I took the top 50th percentile of the multiple-version-intersected DMOZ domains and matched them with the top 70th percentile of the multiple-version-intersected wikipedia domains:
http://spamcheck.freeapp.net/whitelists/dmoz-50thpercentile.srt
http://spamcheck.freeapp.net/whitelists/wikipedia-70thpercentile.srt
resulting in a list of about 15k domains:
http://spamcheck.freeapp.net/whitelists/percentile-wikipedia-dmoz.srt
(first column is word counts:)
255838 255838 3955772 dmoz-50thpercentile.srt 28323 28323 402512 wikipedia-70thpercentile.srt 14982 14982 202925 percentile-wikipedia-dmoz.srt
that appeared at least two or three times in both data sources. (Percentiles were chosen to give about two or three hits of domains within the same source.) I then matched those 15k against the list of all SURBL domains and got the following hits, all possible FPs:
http://spamcheck.freeapp.net/whitelists/percentile-wikipedia-dmoz-blocklist....
0catch.com 1asphost.com 741.com 8bit.co.uk 8m.net anzwers.org arena.ne.jp away.com centralhome.com cheapass.com f2g.net faithweb.com fateback.com fortunecity.de freewebpage.org galeon.com htmlplanet.com i8.com itgo.com iwarp.com kit.net kki.net.pl ledger-enquirer.com nana.co.il online-dictionary.biz p5.org.uk quuxuum.org republika.pl s5.com spaceports.com t35.com telepolis.com transnationale.org up.co.il xiloo.com zip.net zonai.com
One additional test I'd like to apply to all these data is to remove any that are listed in SBL, but I haven't coded that up yet. However Ryan Thompson's GetURI does include an SBL check, along with other goodies like domain age, so I fed these into his CGI version, with the results at:
http://ry.ca/cgi-bin/geturi.cgi?id=ham-es0EnYAUmBru8HxYCzvQ5x
It looks like all are between three and ten years old, aside from:
fortunecity.de 2.7 years old 16 NANAS online-dictionary.biz 214 days 0 NANAS nana.co.il 552 days 754 NANAS 1asphost.com 786 days 60 NANAS
And only these two had SBL hits:
8bit.co.uk 1796 days 131 NANAS xiloo.com 1667 days 342 NANAS
Aside from those two, the rest may be candidates for whitelisting, though I did not check them further. (Note also that GetURI does not count NANAS; I did those few manually.
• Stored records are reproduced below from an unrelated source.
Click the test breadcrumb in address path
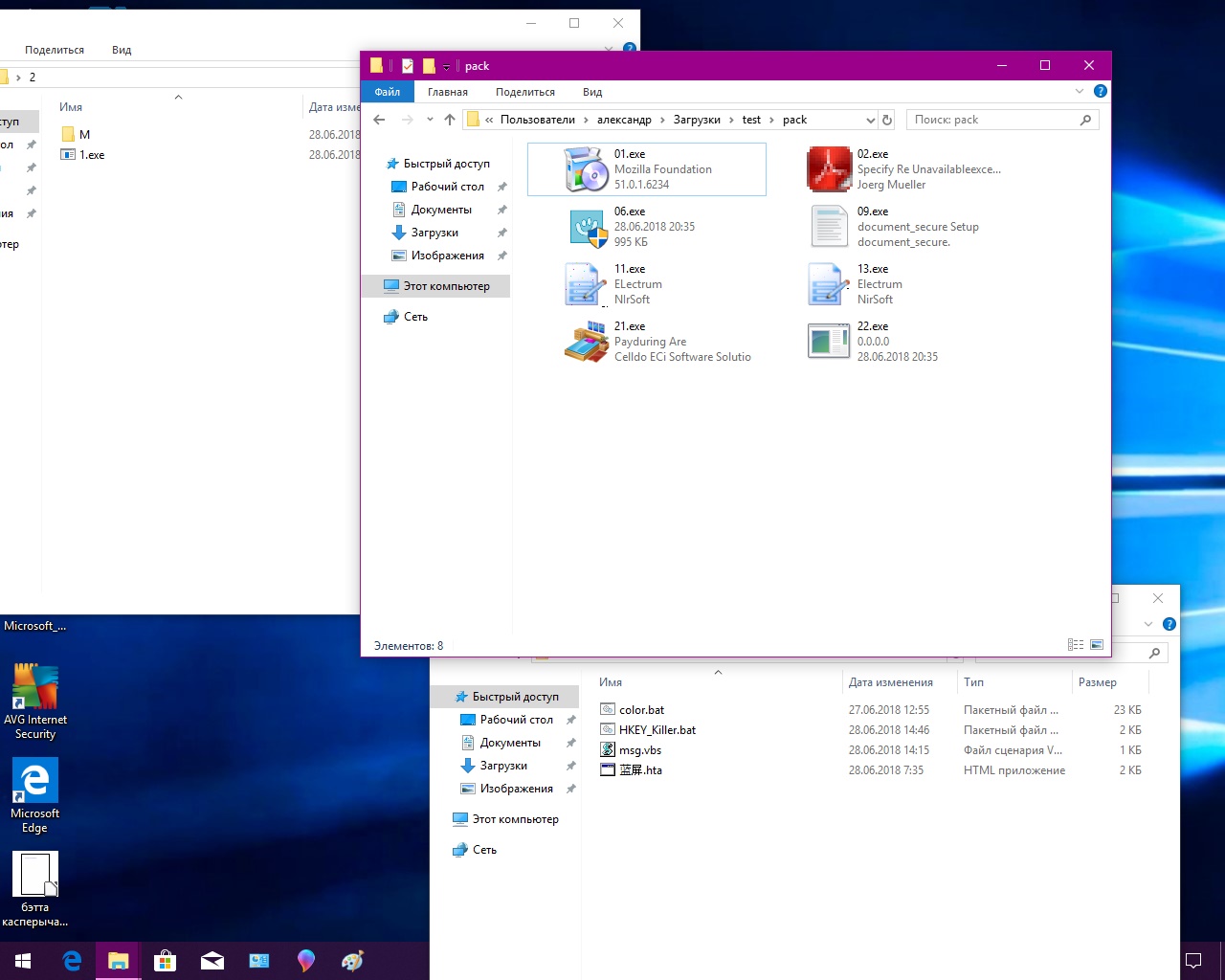The image size is (1225, 980). coord(751,120)
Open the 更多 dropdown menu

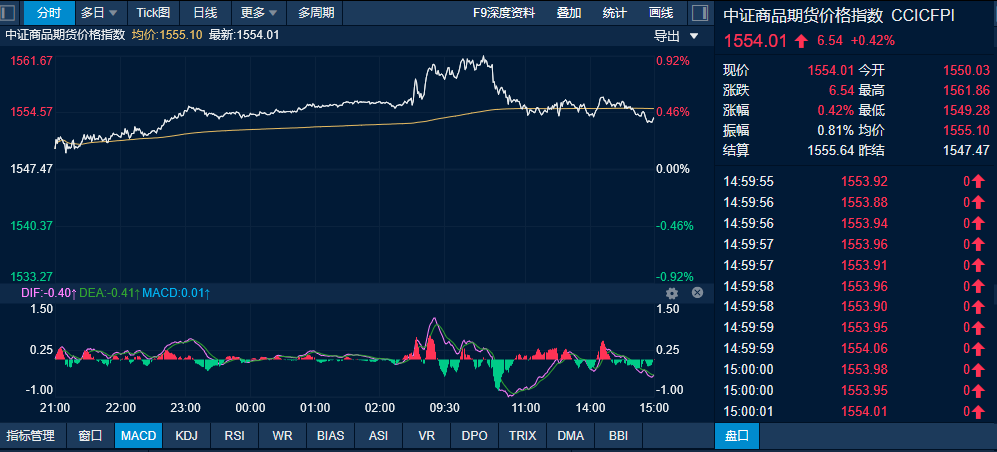pyautogui.click(x=259, y=13)
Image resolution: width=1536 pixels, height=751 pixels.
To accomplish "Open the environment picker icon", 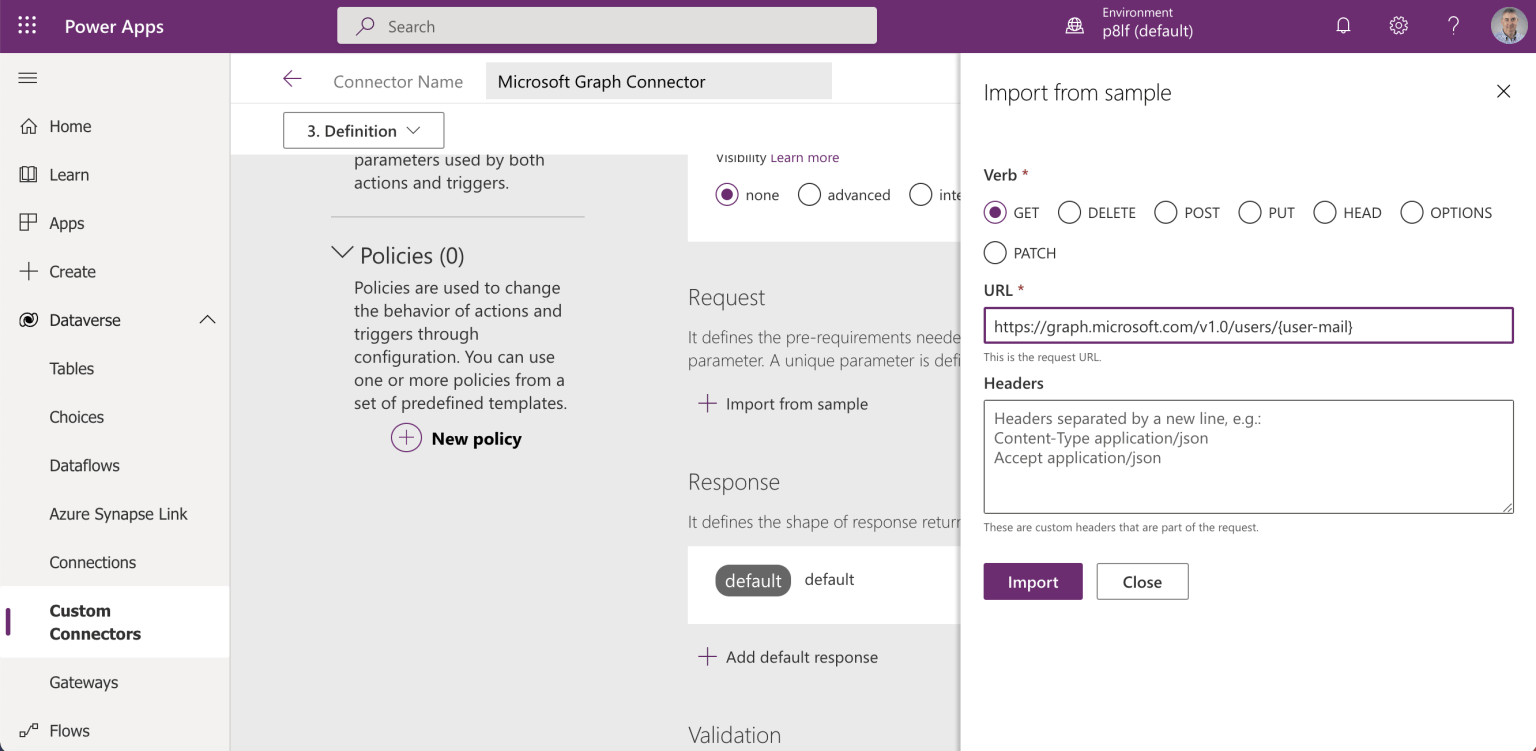I will [x=1075, y=27].
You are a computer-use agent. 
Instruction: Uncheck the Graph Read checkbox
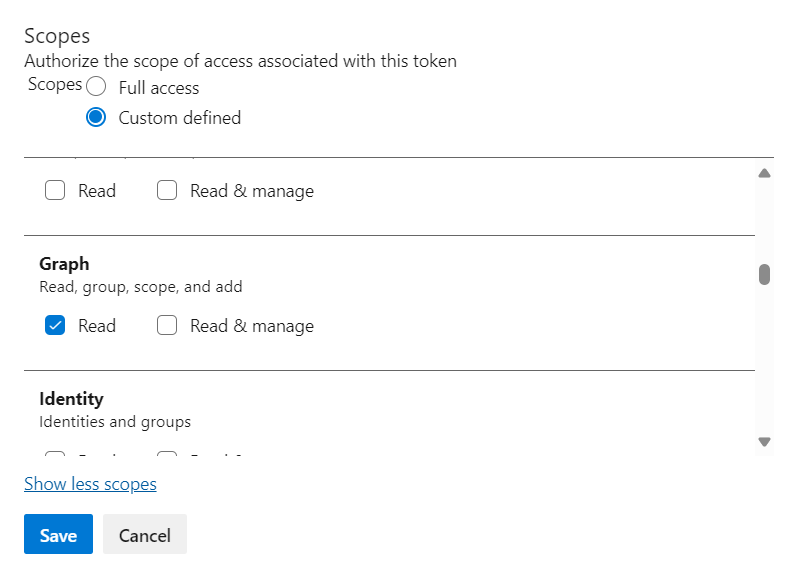point(55,325)
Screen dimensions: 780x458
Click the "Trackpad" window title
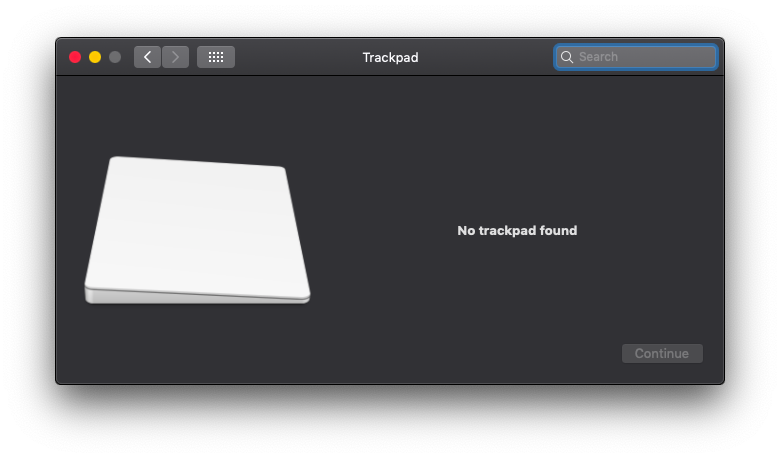tap(390, 57)
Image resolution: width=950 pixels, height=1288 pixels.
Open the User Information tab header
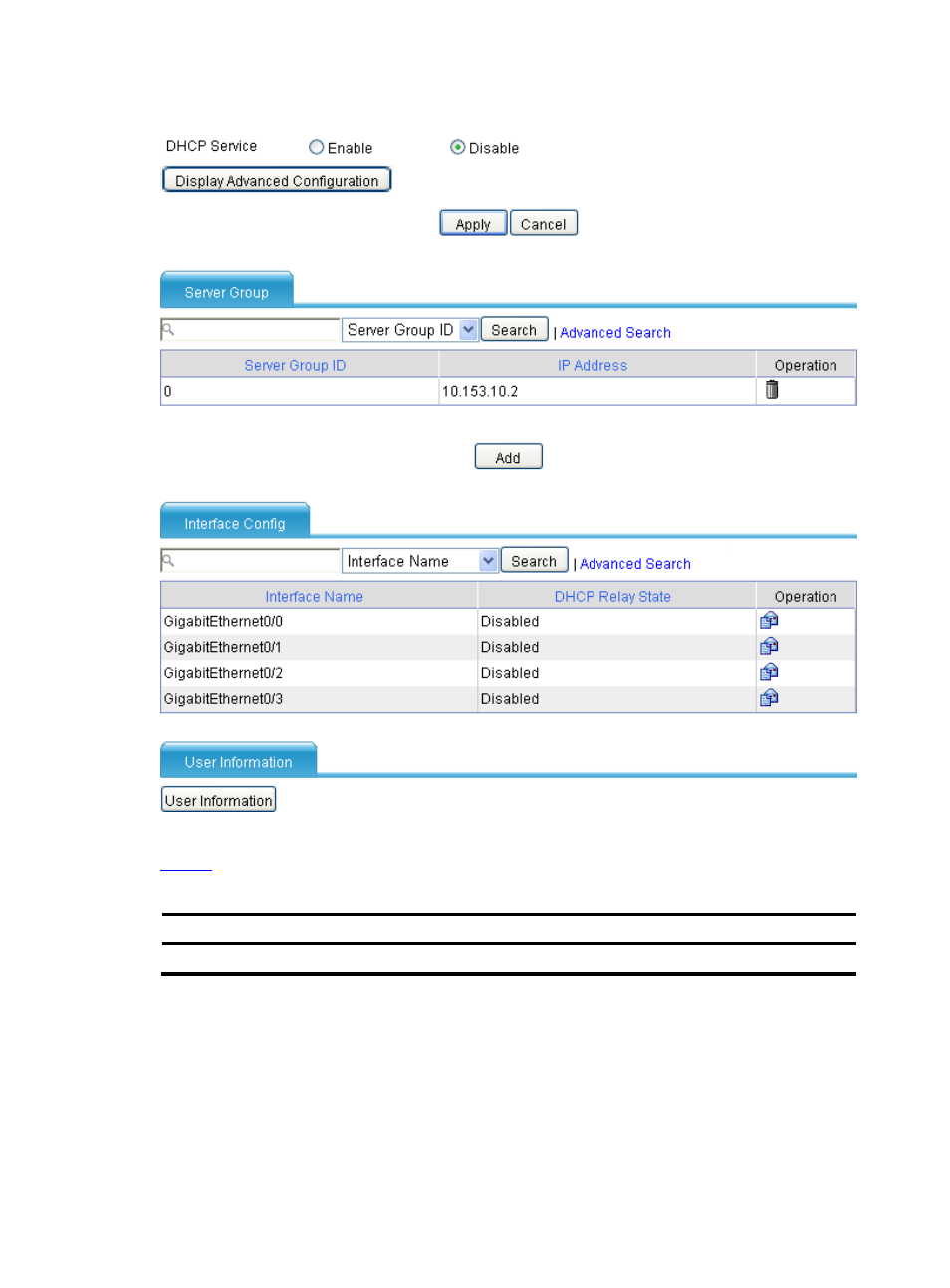point(239,762)
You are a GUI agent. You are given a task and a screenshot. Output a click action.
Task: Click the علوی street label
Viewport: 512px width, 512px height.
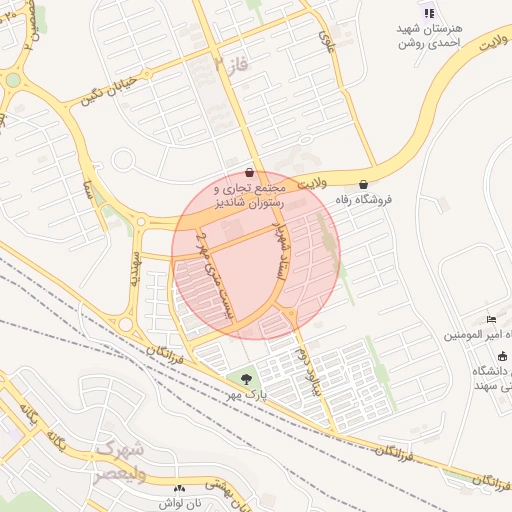(x=326, y=41)
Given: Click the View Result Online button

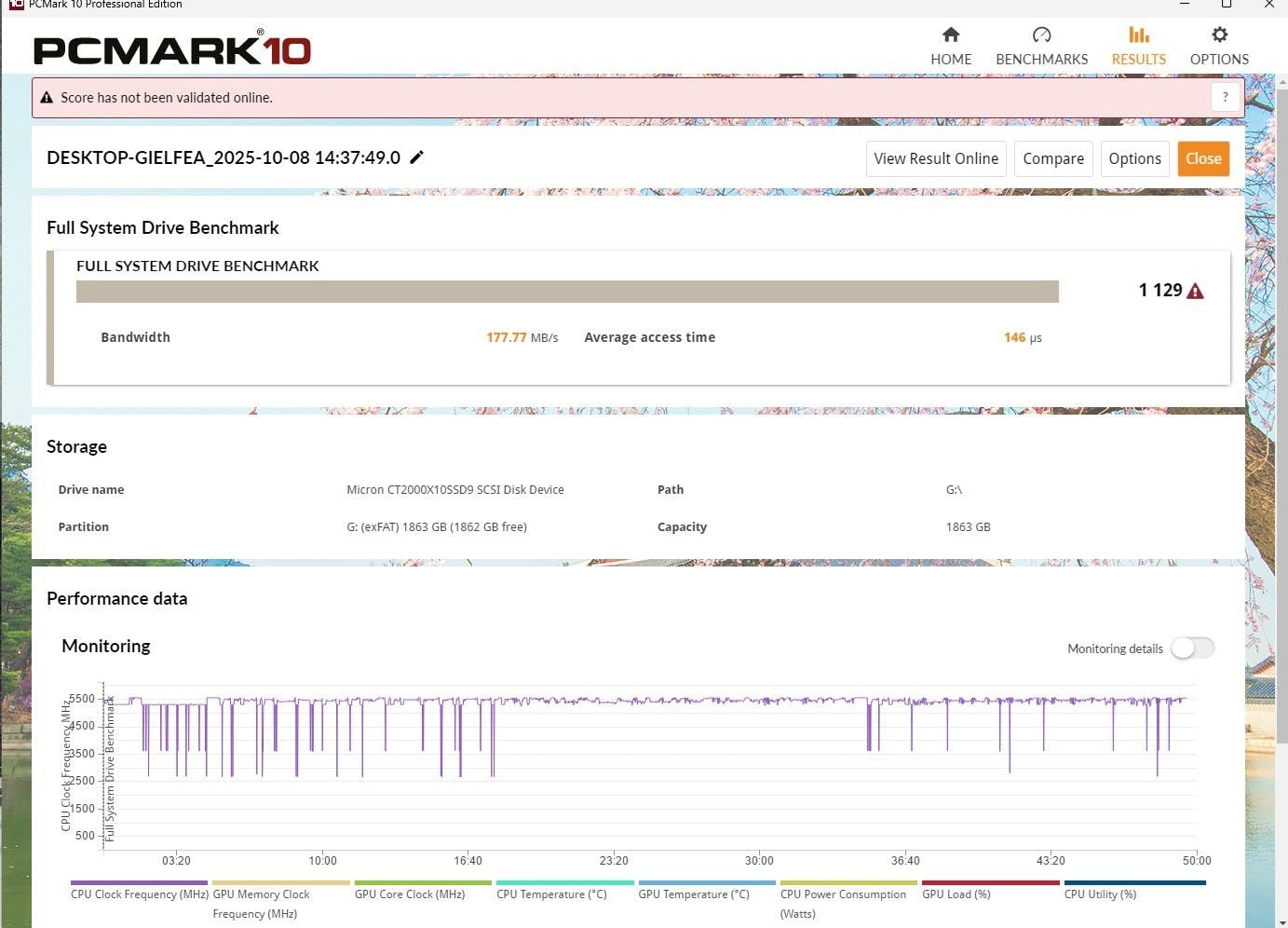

May I ask for some help in checking these?
Note that we should still continue to check the DMOZ hits since there are probably some more FPs in there also:
http://spamcheck.freeapp.net/whitelists/dmoz-blocklist.summed.txt http://spamcheck.freeapp.net/whitelists/dmoz-blocklist.txt http://spamcheck.freeapp.net/whitelists/dmoz-blocklist.ws
1338 13380 141946 dmoz-blocklist1.summed.txt 1338 1338 20533 dmoz-blocklist1.txt 1173 11730 124298 dmoz-blocklist1.ws
Most are in WS.
Jeff C. -- "If it appears in hams, then don't list it."